Понимая, что он находится в братской могиле, Ренат не хотел потревожить человеческие останки. Он взмахнул ластами, подняв со дна массу ила, и энергично поплыл назад к пробоине, только, как он и опасался, видимость теперь была гораздо хуже, чем когда он входил в подлодку, внутренность которой была наполнена илом и проржавевшими обломками. Пузырьки от акваланга, которые он выдыхал, устремляясь к потолку, вызывали лавину из перемешанной с илом ржавчины. Малейшее движение руки, удар ласта, поворот головы поднимали ил, который мог полностью закрыть видимость.
Добравшись до дизельного отсека, Ренат случайно зацепил баллоном какой-то лист металла. Насквозь проржавевший стальной лист покачнулся и обвалился прямо на него, прижав к полу. Упершись руками в пол, Ренат попробовал приподнять его — не вышло. Накрывший его ржавый лист стал наискосок, застряв в груде каких-то механизмов, а поднятый им ил ухудшил и без того плохую видимость. В условиях нулевого обзора дайвер может находиться в пяти метрах от выхода, но так и не найти его, и Ренат запаниковал.
Надеясь, что Илья его услышит, он три раза стукнул кулаком в пол, но полувековые отложения ила глушили его удары настолько, что он сам их не слышал, а запас дыхательной смеси в его баллоне тем временем неумолимо истощался. В отчаянии Ренат еще раз попробовал освободиться от придавившего его листа, но все было тщетно — он попал в смертельную ловушку, а стрелка манометра на его баллоне неотвратимо ползла вниз. Когда воздуха в его баллоне оставалось всего на пару минут и стрелка на манометре опускалась в красном секторе все ниже и ниже, он предпринял отчаянную попытку сбросить с себя проклятый лист металла. Вложив в эту, возможно, последнюю для него попытку все силы, он вдруг почувствовал, как один край листа с лязгом освободился. Этого оказалось достаточно, чтобы он смог наконец выбраться из-под завала. Освободившись, Ренат с силой оттолкнулся ластами от пола и устремился к люку в другой отсек, где его уже ожидал Илья со спасительным запасным баллоном. Когда Ренат подключился к нему, манометр на его главном баллоне был почти на нуле.

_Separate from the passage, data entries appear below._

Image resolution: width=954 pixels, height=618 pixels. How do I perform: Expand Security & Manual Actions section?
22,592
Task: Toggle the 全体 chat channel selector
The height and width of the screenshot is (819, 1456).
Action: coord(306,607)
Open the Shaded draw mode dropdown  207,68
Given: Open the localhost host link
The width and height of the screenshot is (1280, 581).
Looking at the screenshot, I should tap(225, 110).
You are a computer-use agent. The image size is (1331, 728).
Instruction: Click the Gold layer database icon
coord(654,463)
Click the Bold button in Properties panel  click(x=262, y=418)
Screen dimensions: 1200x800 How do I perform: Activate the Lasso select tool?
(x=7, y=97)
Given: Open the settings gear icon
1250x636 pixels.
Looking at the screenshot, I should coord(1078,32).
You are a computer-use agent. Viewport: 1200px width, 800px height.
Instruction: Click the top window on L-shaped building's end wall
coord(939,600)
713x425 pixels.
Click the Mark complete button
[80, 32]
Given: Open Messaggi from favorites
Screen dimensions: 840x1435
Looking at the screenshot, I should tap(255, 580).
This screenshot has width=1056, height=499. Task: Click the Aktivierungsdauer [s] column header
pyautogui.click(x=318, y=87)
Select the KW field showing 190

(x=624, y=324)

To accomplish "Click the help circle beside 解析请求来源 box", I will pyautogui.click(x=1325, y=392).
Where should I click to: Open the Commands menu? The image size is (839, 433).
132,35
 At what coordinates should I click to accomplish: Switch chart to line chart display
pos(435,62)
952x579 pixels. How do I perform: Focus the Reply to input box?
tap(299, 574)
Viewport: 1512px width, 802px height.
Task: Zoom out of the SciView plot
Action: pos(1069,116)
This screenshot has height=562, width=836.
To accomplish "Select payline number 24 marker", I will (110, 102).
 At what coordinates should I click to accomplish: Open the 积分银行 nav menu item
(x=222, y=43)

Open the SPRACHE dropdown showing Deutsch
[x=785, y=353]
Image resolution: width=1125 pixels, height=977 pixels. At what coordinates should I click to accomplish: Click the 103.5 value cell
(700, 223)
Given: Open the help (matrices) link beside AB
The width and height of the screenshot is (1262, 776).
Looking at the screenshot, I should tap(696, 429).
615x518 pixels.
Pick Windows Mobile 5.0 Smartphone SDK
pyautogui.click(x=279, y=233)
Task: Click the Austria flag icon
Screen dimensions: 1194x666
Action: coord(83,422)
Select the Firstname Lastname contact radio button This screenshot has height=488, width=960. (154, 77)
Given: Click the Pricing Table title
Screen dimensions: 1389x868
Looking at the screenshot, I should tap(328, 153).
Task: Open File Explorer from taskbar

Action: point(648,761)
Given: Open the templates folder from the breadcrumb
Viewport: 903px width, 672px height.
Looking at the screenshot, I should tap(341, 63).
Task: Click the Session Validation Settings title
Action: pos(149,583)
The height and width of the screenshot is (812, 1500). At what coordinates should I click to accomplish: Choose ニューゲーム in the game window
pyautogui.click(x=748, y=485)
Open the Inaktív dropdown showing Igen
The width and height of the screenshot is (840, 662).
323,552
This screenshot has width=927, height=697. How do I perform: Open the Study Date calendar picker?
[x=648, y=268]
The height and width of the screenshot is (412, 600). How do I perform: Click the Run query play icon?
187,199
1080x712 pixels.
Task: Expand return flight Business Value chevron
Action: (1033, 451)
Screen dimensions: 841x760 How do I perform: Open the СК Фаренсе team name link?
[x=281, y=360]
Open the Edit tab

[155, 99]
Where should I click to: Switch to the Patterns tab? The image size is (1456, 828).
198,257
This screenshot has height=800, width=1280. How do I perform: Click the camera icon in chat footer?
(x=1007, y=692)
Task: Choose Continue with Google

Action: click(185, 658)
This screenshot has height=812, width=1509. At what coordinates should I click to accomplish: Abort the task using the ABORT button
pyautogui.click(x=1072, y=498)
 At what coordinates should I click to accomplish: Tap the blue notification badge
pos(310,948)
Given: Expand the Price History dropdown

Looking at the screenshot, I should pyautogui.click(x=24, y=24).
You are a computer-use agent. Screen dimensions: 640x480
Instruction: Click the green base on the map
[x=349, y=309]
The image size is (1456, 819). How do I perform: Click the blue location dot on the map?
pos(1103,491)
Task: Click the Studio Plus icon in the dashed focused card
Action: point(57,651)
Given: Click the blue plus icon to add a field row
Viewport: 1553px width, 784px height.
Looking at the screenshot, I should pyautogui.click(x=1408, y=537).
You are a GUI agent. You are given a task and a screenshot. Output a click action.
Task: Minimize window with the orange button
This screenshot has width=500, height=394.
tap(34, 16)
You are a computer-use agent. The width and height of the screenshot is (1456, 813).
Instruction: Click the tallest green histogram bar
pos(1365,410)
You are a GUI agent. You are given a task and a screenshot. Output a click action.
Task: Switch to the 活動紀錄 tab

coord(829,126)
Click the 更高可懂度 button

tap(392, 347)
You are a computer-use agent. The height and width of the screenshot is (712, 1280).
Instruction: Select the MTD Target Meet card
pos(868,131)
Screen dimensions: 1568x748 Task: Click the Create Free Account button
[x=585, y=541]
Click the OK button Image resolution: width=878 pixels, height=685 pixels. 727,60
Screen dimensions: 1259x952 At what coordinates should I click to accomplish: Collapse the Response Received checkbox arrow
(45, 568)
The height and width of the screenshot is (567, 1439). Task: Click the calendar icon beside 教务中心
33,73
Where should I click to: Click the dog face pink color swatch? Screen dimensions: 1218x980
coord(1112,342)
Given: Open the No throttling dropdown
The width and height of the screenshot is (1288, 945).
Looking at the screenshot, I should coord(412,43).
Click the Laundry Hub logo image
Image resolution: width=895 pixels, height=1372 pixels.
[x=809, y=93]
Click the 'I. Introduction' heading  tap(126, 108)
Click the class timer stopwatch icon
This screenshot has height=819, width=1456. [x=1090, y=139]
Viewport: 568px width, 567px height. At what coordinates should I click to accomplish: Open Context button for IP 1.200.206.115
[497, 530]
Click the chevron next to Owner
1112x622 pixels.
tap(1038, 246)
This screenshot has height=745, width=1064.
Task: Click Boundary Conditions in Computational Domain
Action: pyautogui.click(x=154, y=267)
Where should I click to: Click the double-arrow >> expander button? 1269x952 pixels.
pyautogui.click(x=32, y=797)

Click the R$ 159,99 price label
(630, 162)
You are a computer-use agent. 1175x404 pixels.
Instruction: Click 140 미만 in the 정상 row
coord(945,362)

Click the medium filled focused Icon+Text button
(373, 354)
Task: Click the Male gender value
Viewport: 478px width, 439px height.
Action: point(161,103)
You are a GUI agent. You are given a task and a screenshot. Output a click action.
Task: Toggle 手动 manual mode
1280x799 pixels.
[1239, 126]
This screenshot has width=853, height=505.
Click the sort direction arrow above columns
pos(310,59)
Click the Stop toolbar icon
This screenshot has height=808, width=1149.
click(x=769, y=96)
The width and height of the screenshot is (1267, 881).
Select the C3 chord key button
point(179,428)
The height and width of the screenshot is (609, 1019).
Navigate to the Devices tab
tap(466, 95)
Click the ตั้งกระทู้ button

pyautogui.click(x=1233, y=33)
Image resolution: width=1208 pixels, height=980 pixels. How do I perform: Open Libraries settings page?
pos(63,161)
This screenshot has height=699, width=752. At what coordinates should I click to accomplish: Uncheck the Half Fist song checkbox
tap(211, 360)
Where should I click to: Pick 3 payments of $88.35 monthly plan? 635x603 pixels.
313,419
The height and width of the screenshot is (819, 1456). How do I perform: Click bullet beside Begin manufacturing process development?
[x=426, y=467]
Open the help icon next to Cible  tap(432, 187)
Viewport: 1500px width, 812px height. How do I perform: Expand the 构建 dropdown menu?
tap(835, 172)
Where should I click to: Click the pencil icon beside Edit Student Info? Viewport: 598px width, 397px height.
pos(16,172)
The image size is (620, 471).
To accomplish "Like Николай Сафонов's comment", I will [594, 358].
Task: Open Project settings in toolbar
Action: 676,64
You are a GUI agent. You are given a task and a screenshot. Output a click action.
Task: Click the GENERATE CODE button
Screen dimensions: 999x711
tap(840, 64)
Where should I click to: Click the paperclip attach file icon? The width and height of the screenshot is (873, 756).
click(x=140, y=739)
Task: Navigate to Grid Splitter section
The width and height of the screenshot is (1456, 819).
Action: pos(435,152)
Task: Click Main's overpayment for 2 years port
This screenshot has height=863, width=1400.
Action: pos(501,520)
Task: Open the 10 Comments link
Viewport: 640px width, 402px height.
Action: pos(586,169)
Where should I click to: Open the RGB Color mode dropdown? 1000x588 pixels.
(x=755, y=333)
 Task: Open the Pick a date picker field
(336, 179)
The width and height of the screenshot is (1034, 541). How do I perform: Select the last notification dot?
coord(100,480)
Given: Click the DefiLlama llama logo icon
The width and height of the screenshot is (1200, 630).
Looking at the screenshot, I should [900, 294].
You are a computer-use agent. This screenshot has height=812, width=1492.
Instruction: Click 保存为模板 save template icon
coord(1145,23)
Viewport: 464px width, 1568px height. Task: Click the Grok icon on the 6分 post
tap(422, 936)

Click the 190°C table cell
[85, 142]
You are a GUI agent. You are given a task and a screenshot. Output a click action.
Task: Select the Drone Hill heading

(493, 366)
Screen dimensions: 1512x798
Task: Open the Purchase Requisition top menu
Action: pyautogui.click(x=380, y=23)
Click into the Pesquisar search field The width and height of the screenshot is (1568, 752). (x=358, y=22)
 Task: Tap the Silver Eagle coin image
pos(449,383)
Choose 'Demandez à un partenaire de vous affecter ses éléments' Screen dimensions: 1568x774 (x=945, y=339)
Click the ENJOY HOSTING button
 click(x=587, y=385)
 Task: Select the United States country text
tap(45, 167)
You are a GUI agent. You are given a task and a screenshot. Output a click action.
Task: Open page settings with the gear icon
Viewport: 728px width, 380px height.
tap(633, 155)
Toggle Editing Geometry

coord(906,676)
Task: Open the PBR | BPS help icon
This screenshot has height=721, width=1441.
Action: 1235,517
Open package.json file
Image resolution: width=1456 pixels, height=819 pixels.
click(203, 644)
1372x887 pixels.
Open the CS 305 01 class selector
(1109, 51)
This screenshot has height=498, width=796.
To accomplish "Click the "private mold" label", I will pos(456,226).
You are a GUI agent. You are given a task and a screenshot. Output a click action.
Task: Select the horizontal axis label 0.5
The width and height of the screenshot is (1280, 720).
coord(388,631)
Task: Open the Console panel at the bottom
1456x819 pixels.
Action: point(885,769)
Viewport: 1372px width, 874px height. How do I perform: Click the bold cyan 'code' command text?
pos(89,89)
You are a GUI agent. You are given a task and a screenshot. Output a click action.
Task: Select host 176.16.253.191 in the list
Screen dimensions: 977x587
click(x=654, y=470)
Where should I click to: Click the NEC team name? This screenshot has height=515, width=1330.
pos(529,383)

Благополучно поднявшись наверх с пятидесятиметровой глубины, Ренат и Илья не стали рассказывать Насте о том, что произошло у них под водой. Она и так изрядно переволновалась из-за того, что они вернулись на полтора часа позже, чем в первый раз. Рената самого до сих пор трясло от пережитого ужаса, и теперь он подумывал о том, что стоит, наверное, отказаться от новых погружений, хотя они с Ильей ничего толком так и не выяснили об этой загадочной субмарине.